To do>
Pull out each line below that contains the word "order".
====
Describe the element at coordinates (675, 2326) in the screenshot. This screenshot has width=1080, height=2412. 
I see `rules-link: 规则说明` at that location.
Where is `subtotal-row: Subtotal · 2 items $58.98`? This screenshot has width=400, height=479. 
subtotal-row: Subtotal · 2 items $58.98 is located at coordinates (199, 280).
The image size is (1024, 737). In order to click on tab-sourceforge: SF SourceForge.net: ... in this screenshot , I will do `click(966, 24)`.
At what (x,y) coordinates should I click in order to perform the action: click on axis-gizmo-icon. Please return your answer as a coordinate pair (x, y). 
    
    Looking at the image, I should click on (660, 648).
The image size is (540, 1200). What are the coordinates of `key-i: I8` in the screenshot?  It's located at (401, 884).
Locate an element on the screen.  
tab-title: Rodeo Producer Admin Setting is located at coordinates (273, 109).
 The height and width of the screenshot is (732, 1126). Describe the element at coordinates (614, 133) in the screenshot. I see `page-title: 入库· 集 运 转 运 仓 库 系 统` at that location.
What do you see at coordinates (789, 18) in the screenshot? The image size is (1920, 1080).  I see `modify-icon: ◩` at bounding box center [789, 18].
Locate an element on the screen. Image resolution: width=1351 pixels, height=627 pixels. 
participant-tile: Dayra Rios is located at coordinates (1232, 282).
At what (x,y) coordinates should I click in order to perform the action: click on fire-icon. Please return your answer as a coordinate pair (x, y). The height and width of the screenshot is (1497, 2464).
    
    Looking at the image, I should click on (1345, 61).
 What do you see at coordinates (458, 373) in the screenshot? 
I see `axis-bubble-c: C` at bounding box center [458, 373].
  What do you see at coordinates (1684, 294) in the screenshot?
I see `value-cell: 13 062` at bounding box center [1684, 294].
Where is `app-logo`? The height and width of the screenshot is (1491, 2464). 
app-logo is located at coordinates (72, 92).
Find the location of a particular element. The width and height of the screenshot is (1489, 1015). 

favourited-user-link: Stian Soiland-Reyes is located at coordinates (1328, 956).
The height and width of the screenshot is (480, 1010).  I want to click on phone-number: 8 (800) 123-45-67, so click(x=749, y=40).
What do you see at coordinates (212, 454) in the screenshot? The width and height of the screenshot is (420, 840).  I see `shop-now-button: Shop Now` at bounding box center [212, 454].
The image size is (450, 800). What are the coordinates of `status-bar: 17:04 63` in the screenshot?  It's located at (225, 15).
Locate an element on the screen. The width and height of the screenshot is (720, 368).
====
Solution to this problem>
The image size is (1024, 737). In order to click on tab-sourceforge: SF SourceForge.net: ... in this screenshot , I will do `click(966, 24)`.
At what (x,y) coordinates should I click in order to perform the action: click on axis-gizmo-icon. Please return your answer as a coordinate pair (x, y). 
At what (x,y) coordinates should I click in order to perform the action: click on fire-icon. Please return your answer as a coordinate pair (x, y). The height and width of the screenshot is (1497, 2464).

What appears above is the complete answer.